__Aim of the task__
Could you reproduce all of the following entries exactly?

__Data__
==================================================

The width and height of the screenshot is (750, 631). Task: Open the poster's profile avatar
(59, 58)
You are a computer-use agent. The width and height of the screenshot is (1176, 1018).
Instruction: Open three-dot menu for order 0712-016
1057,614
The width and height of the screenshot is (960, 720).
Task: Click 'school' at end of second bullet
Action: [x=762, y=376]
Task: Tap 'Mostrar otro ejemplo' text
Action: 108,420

==================================================

__Solution__
The width and height of the screenshot is (750, 631). Task: Open the poster's profile avatar
(59, 58)
You are a computer-use agent. The width and height of the screenshot is (1176, 1018).
Instruction: Open three-dot menu for order 0712-016
1057,614
The width and height of the screenshot is (960, 720).
Task: Click 'school' at end of second bullet
Action: [x=762, y=376]
Task: Tap 'Mostrar otro ejemplo' text
Action: 108,420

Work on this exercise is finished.